Your objective: Set out the lines from the one containing "You are a computer-use agent. The height" through the end of the entries, inclusive, as a numbered list, skipping blank lines and leaving out the pictures.
═════ Data in this exercise
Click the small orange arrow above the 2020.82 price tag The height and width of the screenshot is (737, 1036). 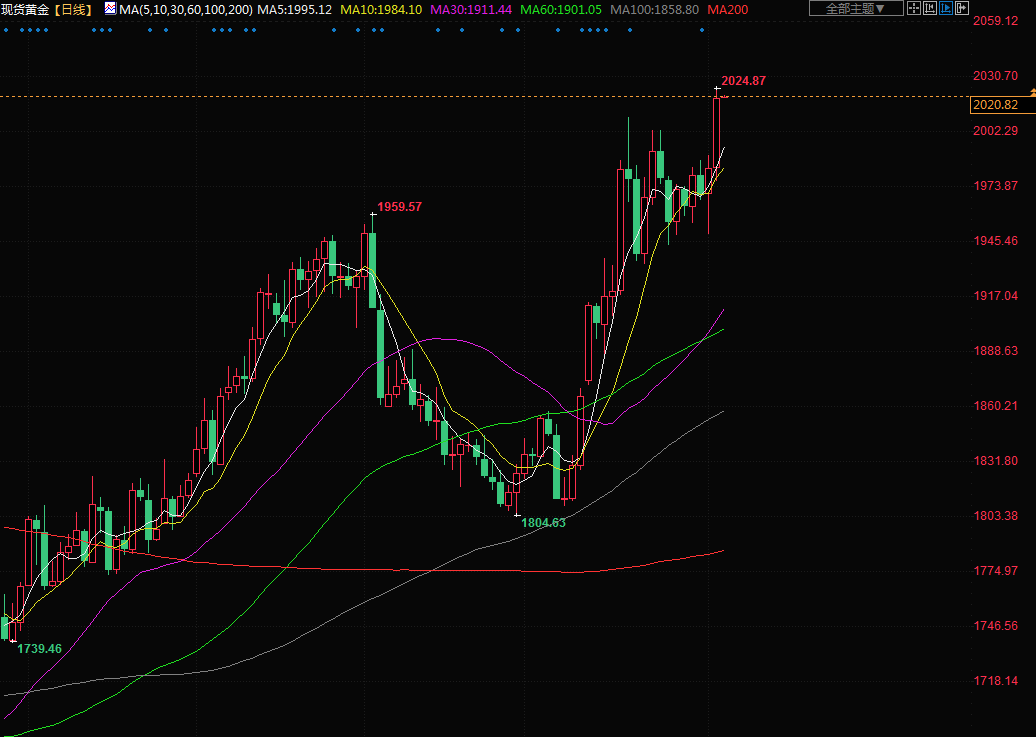pyautogui.click(x=1031, y=92)
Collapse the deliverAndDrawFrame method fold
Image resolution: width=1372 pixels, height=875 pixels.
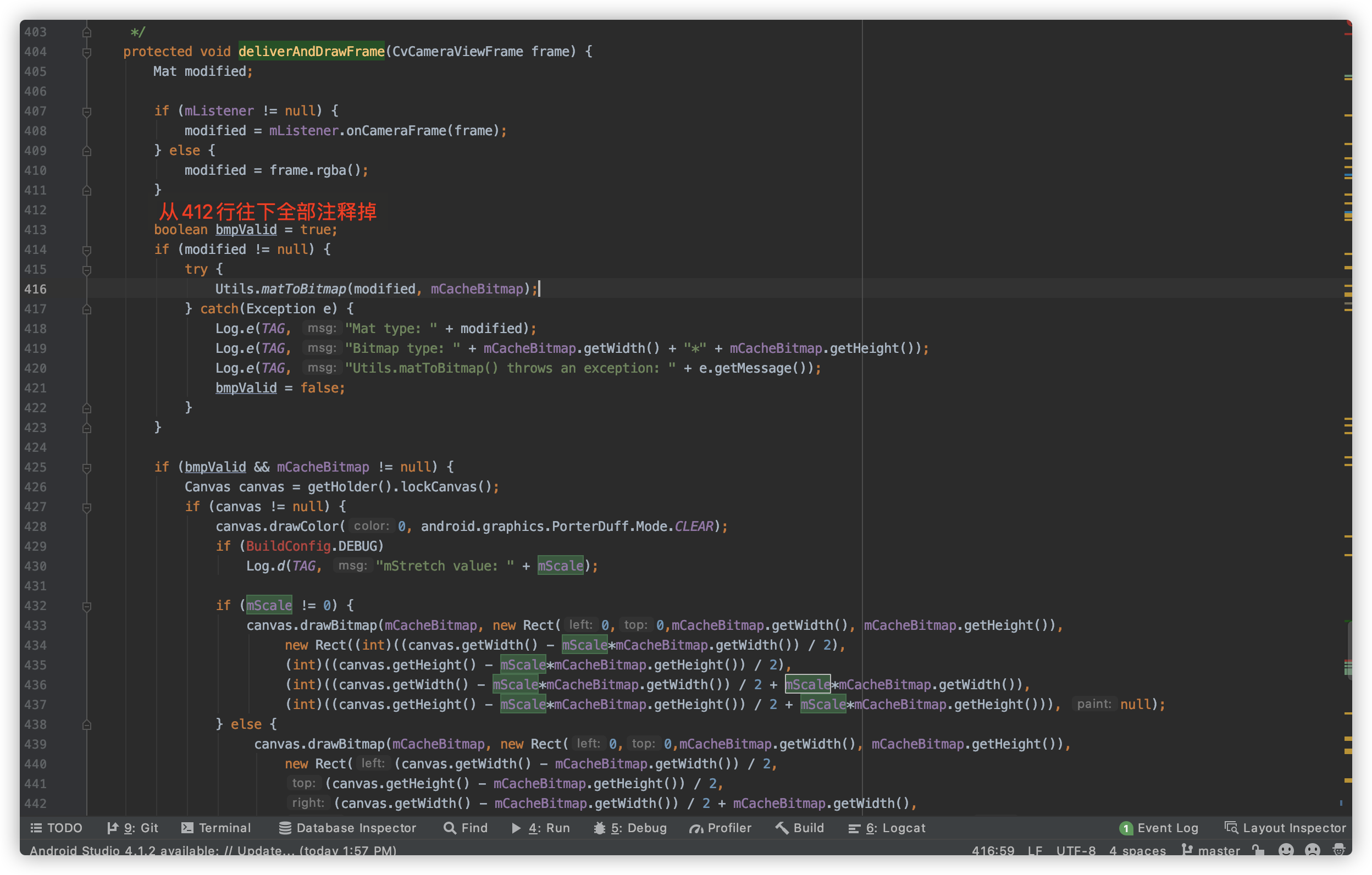87,52
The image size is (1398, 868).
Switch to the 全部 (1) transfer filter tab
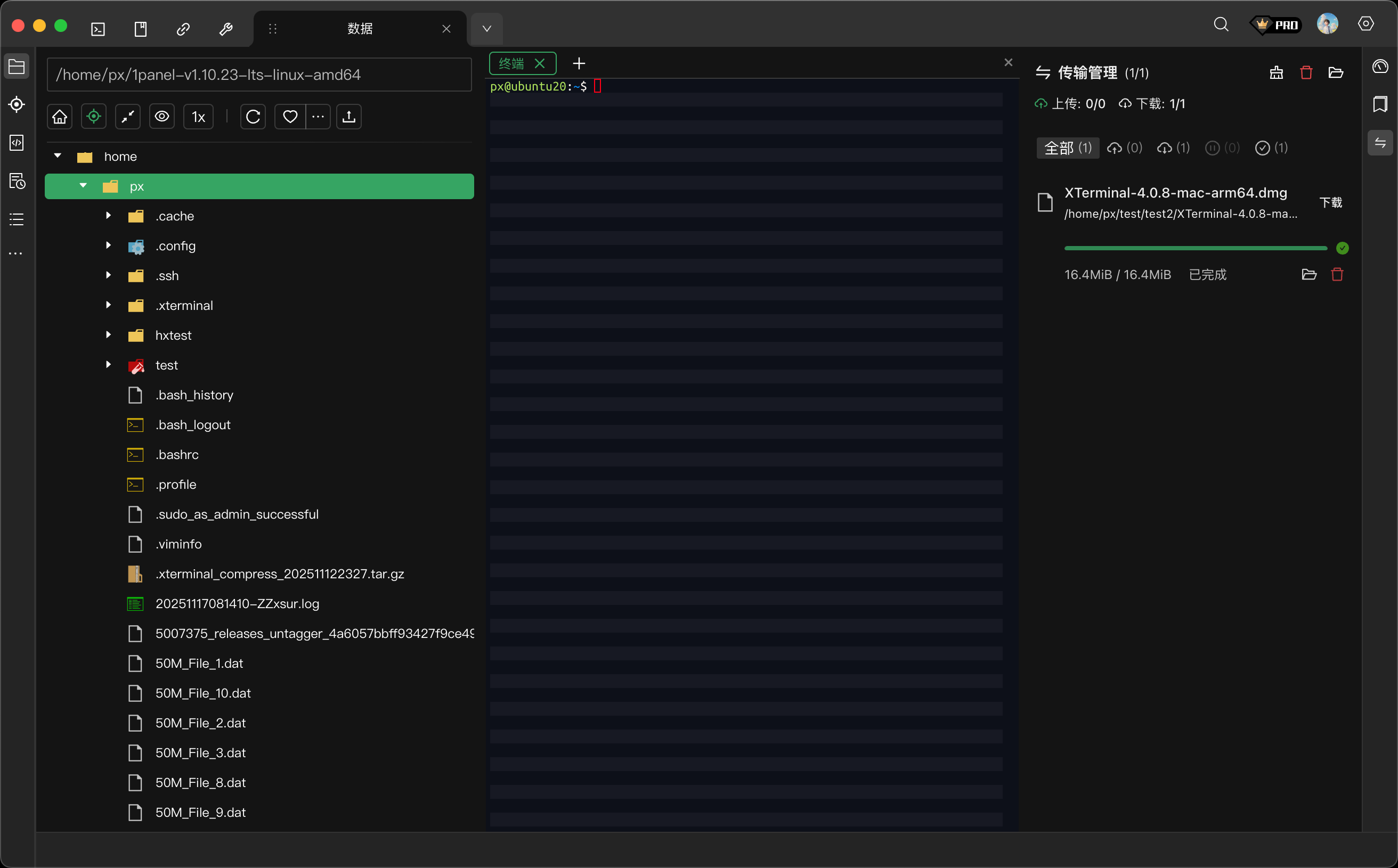click(x=1067, y=148)
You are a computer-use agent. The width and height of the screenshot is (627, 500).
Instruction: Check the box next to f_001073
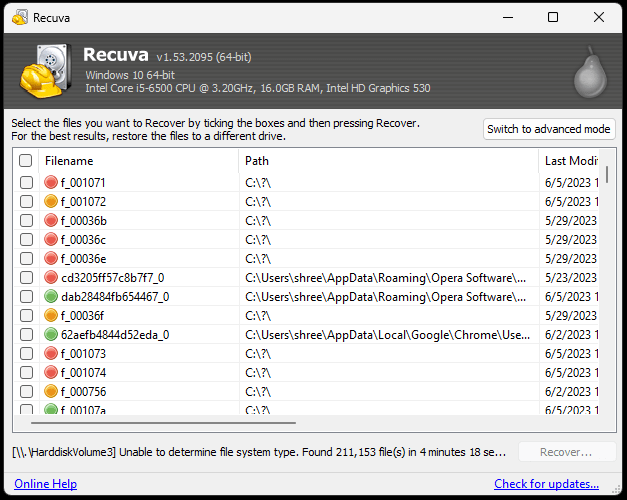point(26,354)
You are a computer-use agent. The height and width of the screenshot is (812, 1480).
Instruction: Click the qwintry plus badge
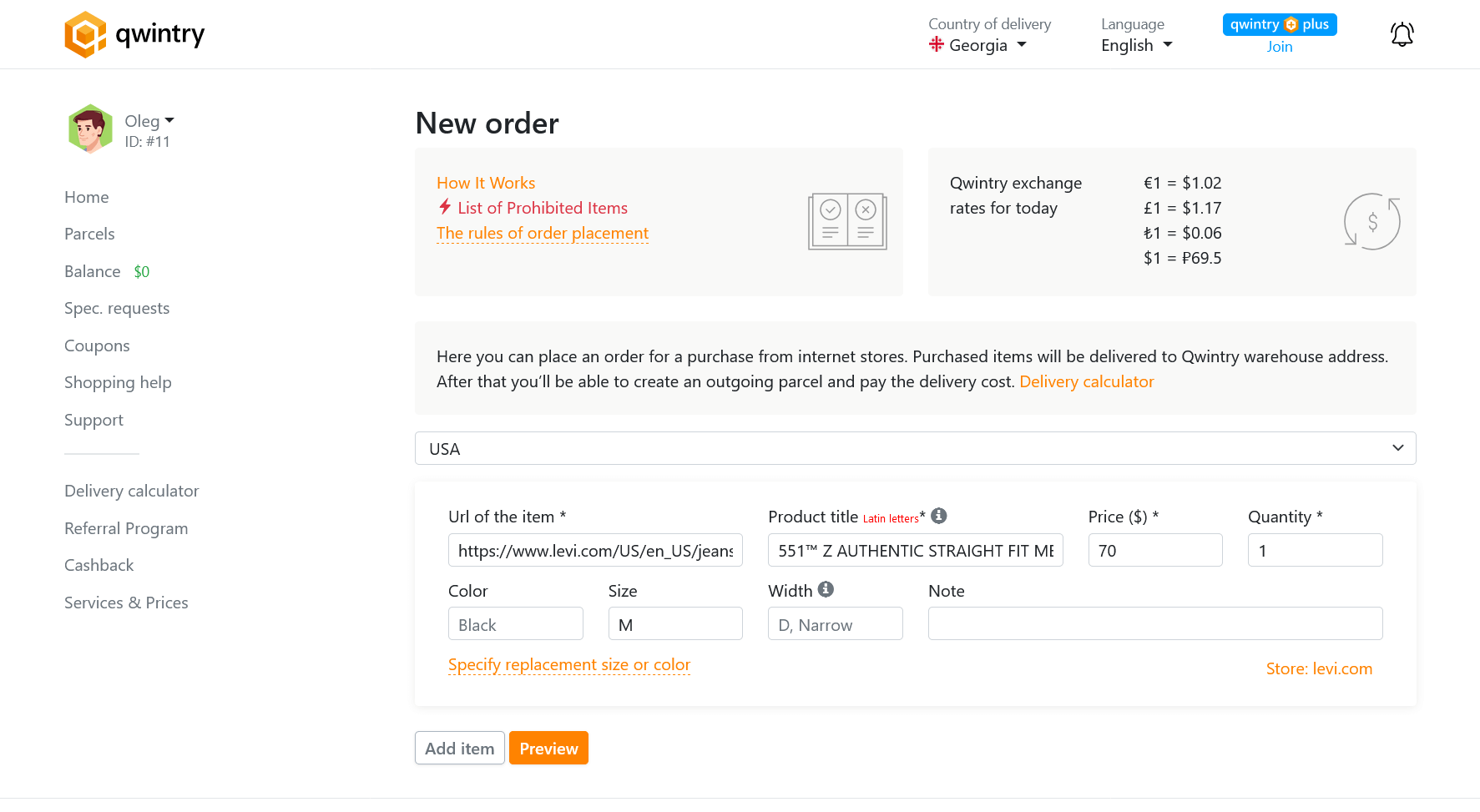tap(1279, 24)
══════════
Output of the task:
1. You are a computer-use agent. The height and width of the screenshot is (812, 1480).
2. Instruction: Click the qwintry plus badge
3. tap(1279, 24)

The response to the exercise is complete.